このゲーム、とにかく難しいって言われます。
確かに難しいです。
戦闘も難しいし、途中のパズル要素も慣れない人には難しいでしょう。
ただ、パズルには理不尽な面はなかったし、MYST系ADVに比べれば易しいですしね。
どう感じるかはその人のゲーム経験次第な気もします。
戦闘に関しても、レベルさえ上げれば万事OKな作りではないので、そういうのに慣れきっちゃうと辛いでしょう。
でも、敵の弱点をつくことを心がければ、案外すんなりいけます。
このゲームはリアルタイムゲームですからね。
私のようなアクション下手は頭を使って、SLGを攻略するような感覚で、敵の弱点をついていけばクリアできます。

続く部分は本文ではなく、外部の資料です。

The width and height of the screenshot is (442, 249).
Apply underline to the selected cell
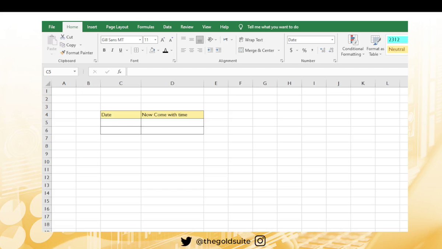[x=120, y=50]
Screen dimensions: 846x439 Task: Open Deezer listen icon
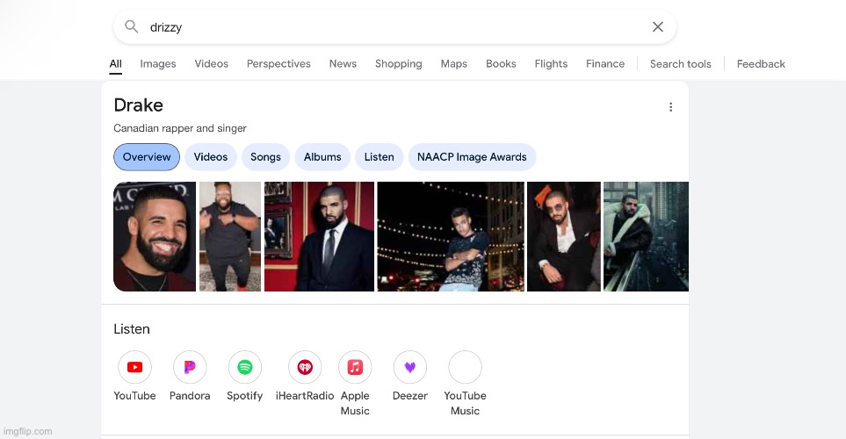[x=409, y=367]
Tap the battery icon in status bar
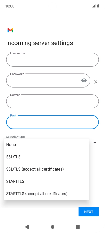Viewport: 105px width, 233px height. pos(98,6)
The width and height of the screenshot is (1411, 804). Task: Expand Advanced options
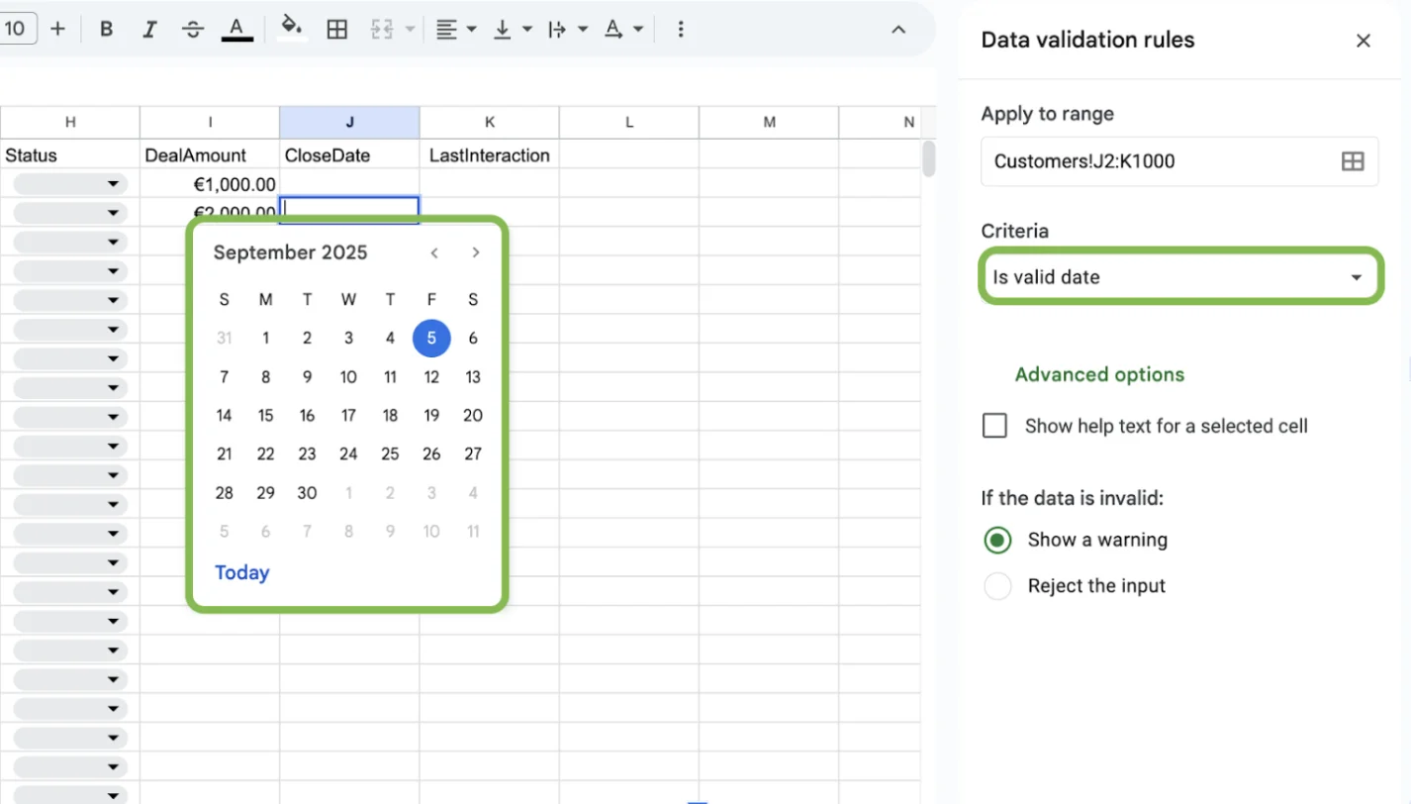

逆に考えるのは苦手だけど指先の技術には自信があるぜって人は、リアルタイムであることを存分に活かしてテクニックで敵を翻弄するって方法も出来るでしょう。
もちろん頭と指先の両方をフルに活動させて、敵を翻弄しながら弱点をつければ、よりクリアは楽になるでしょうし。
一見難しいと思われている本作ですが、プレイする人の得意とする手段によって様々な攻略方法が考えられるのです。
こうした点は高く評価されて然るべきでしょう。
<評価>
大作を期待してたプレイ当初は小粒感が気にもなりましたが、松野さんの持つセンスの良さのみが凝縮されたという点では、実はこの作品こそが一番だったのかもしれませんね。
総合でも文句なしに名作といえるでしょう。
小さな舞台で奮闘している人を見ると、もっと大きな舞台で活躍するところを見てみたい、もっと大きな武器を与えればどれだけ活躍するのだろうかと期待してしまいます。
クエストからスクウェアという大きな会社に移籍した松野さんは、この『ベイグラントストーリー』で大きな可能性を見せつけました。
ベイグラのクリア時には、このセンスと技術でFFのような大作を作ったら、一体どれだけの大傑作が生まれるのかと非常に期待したものですが、中々上手くいかないものですね。。。
まぁ後の話はともかくとして、本作自体は非常に優れた作品でした。